→ ASSIGNED TASK
Starting at the line that contains "Choose Mystique Hair & Beauty, Buena Park", write out every line to the end of the records below exactly, and leave out the pictures.

→ INPUT RECORDS
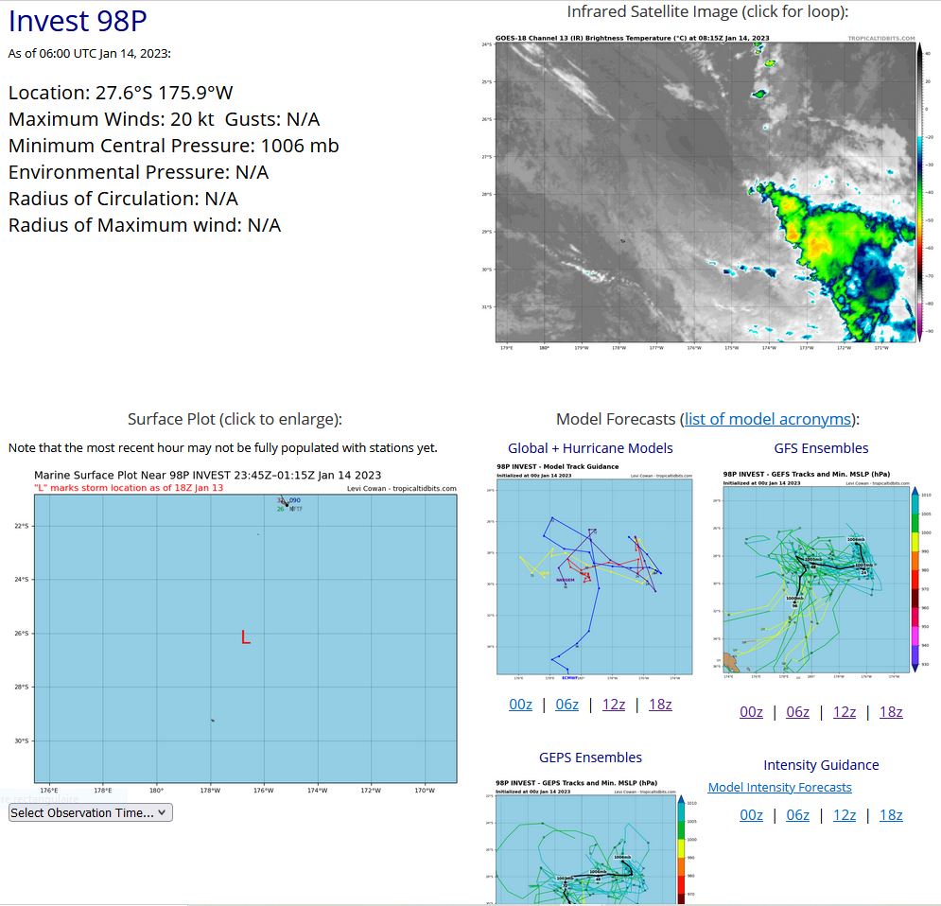The width and height of the screenshot is (941, 906).
Task: Open the list of model acronyms
Action: [x=767, y=419]
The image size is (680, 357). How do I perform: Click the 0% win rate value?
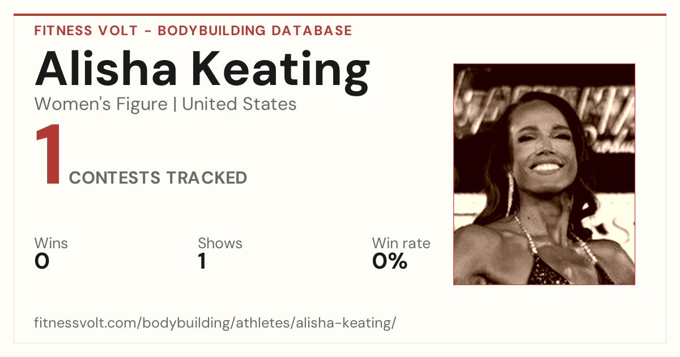click(x=390, y=262)
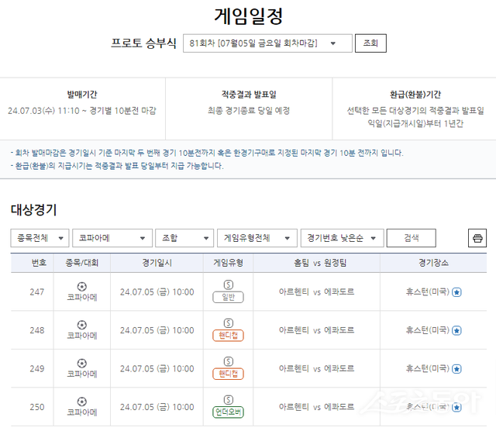This screenshot has height=431, width=496.
Task: Click the star icon in row 248
Action: point(456,330)
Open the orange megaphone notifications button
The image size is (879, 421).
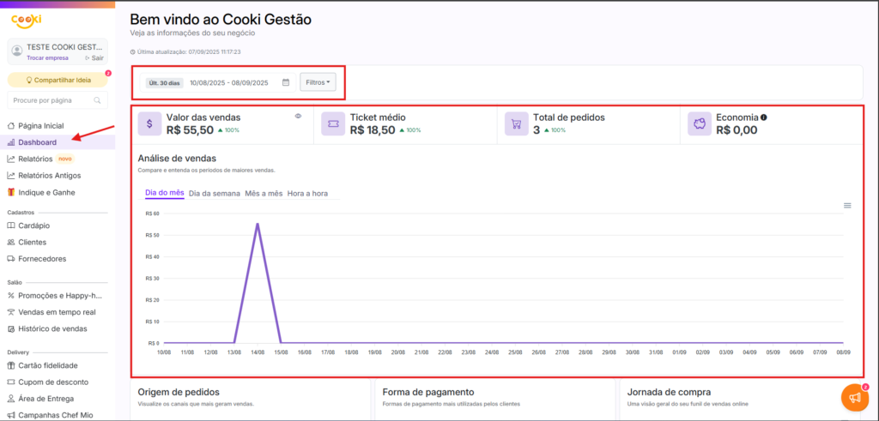coord(853,397)
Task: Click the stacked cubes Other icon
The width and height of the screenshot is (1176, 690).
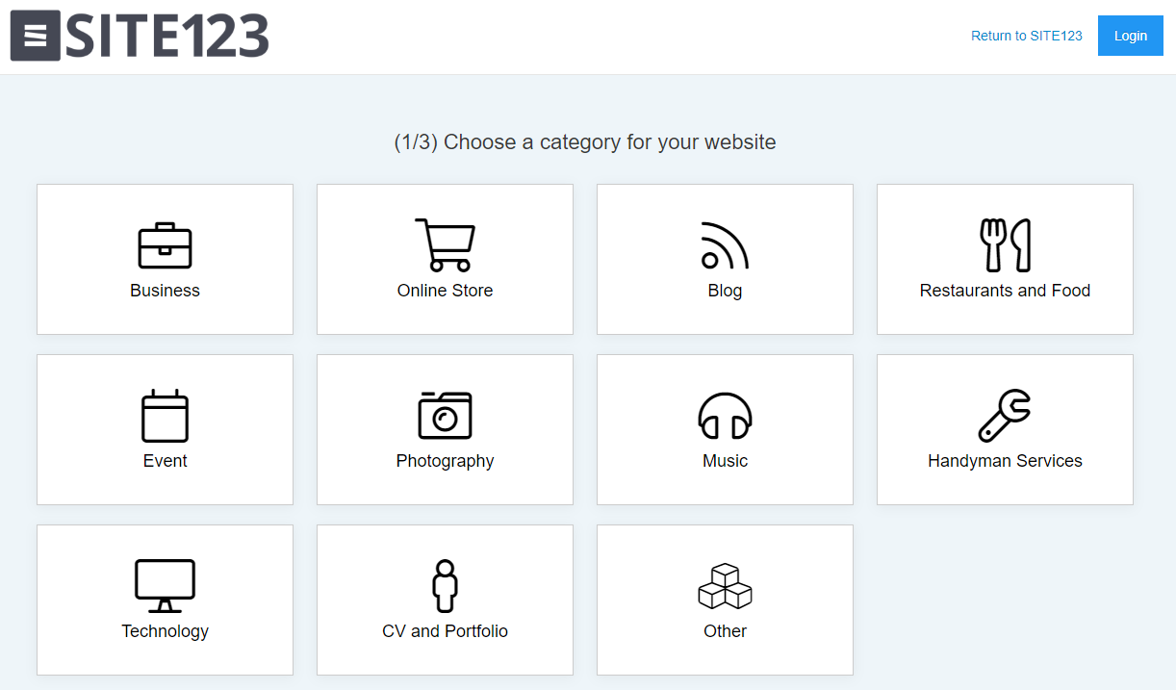Action: pyautogui.click(x=725, y=585)
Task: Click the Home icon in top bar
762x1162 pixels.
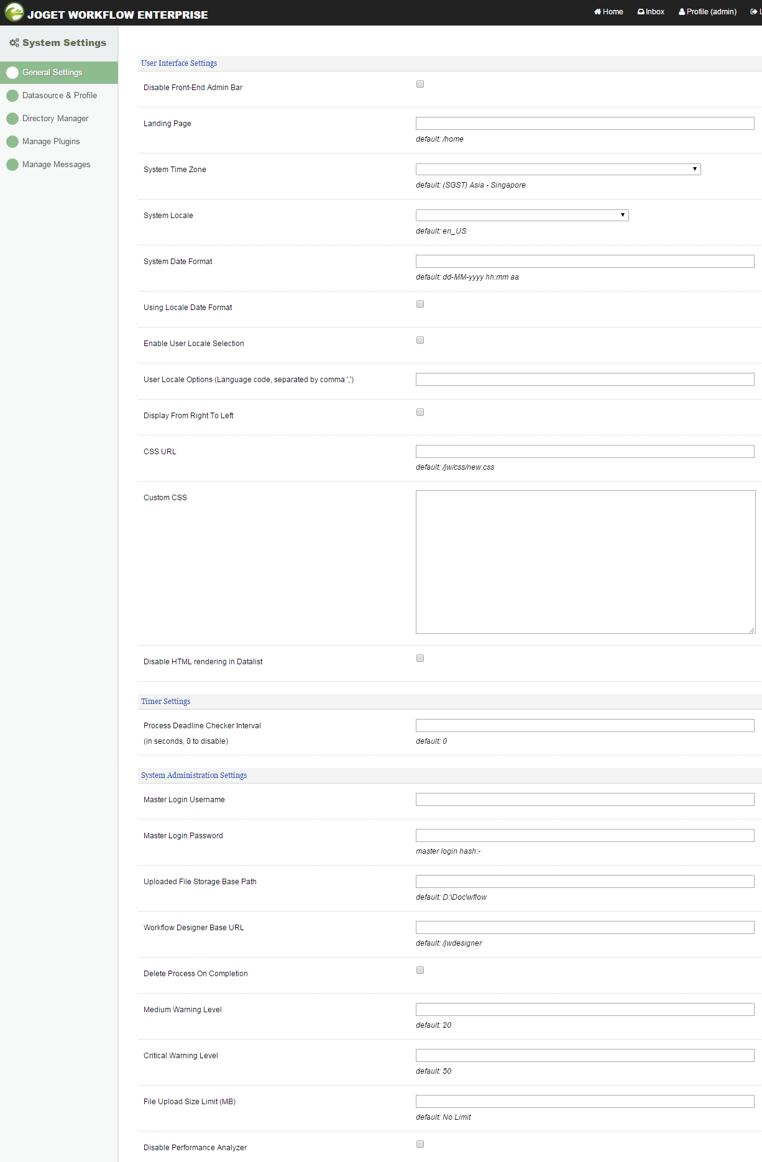Action: 597,12
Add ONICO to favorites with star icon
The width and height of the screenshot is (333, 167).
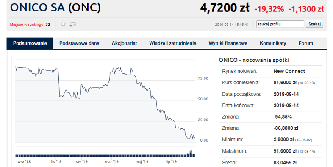63,24
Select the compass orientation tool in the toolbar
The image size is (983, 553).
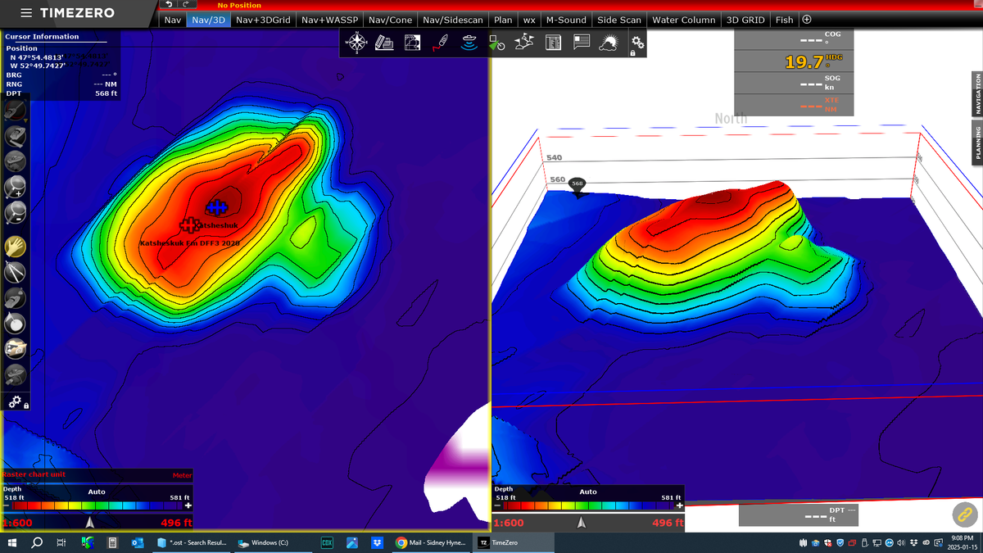pos(357,41)
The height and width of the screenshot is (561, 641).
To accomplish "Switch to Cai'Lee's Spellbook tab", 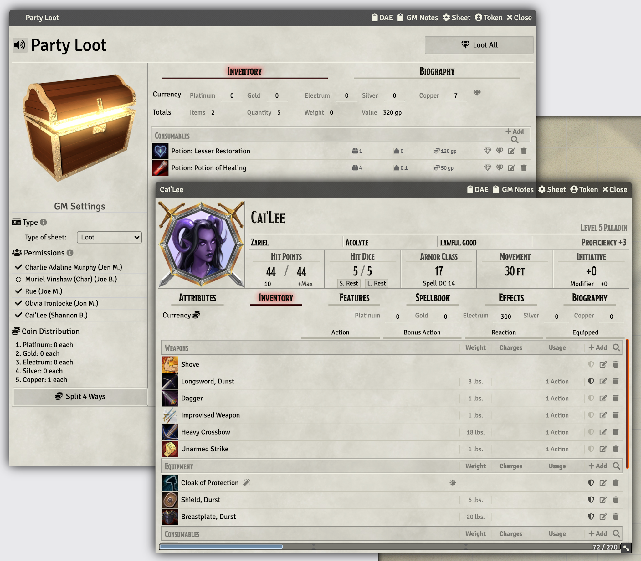I will point(433,298).
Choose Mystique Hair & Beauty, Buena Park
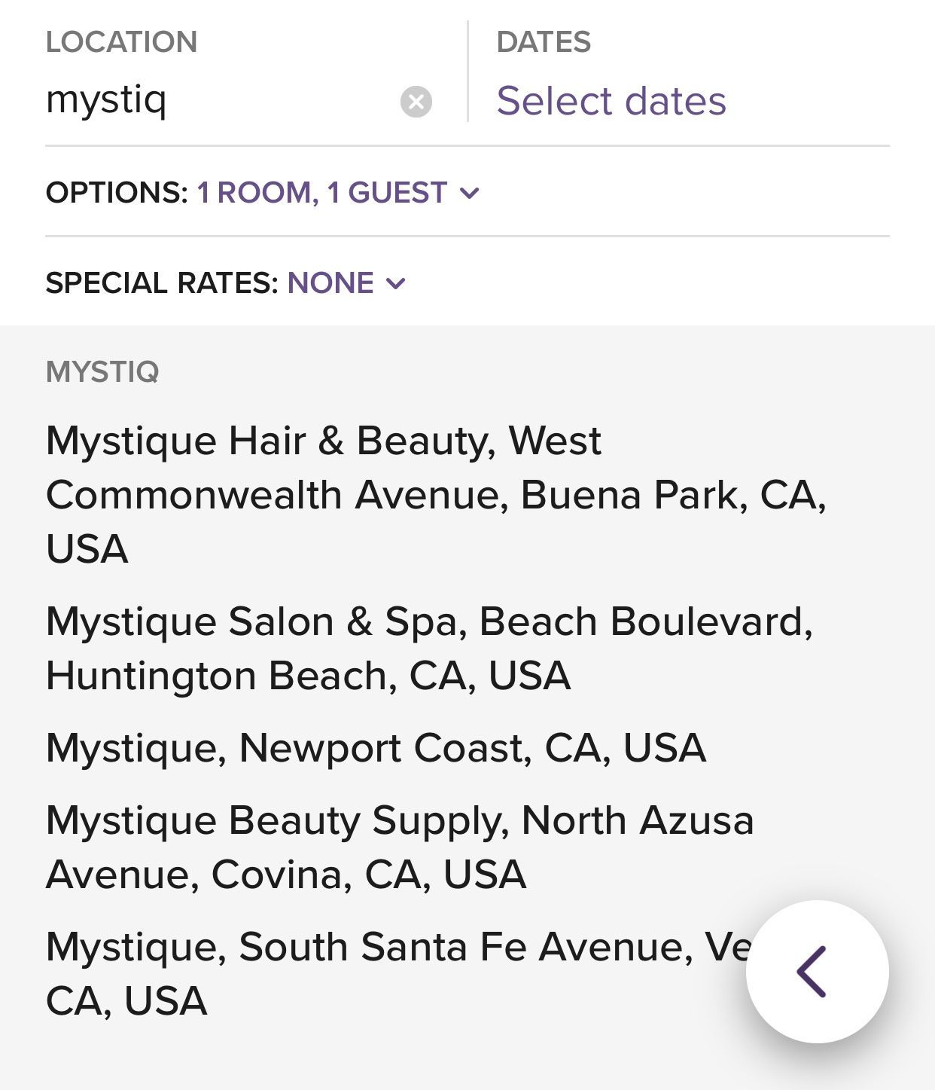The height and width of the screenshot is (1090, 935). point(437,494)
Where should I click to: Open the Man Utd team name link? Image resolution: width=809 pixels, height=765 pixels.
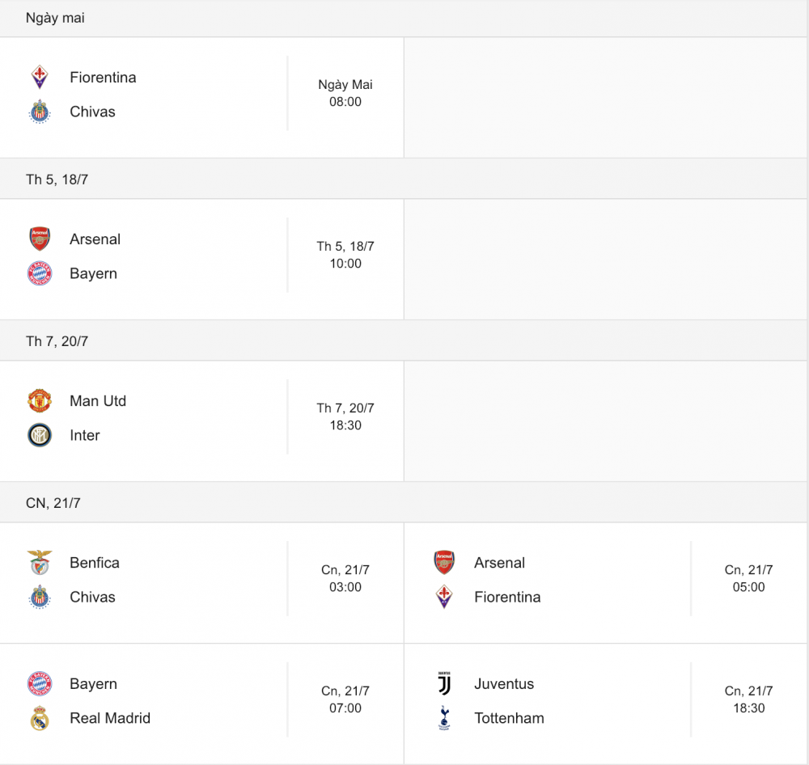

→ PROBLEM SOLUTION
Choose Mystique Hair & Beauty, Buena Park
The height and width of the screenshot is (1090, 935). point(437,494)
Where should I click to: Open the Man Utd team name link? Image resolution: width=809 pixels, height=765 pixels.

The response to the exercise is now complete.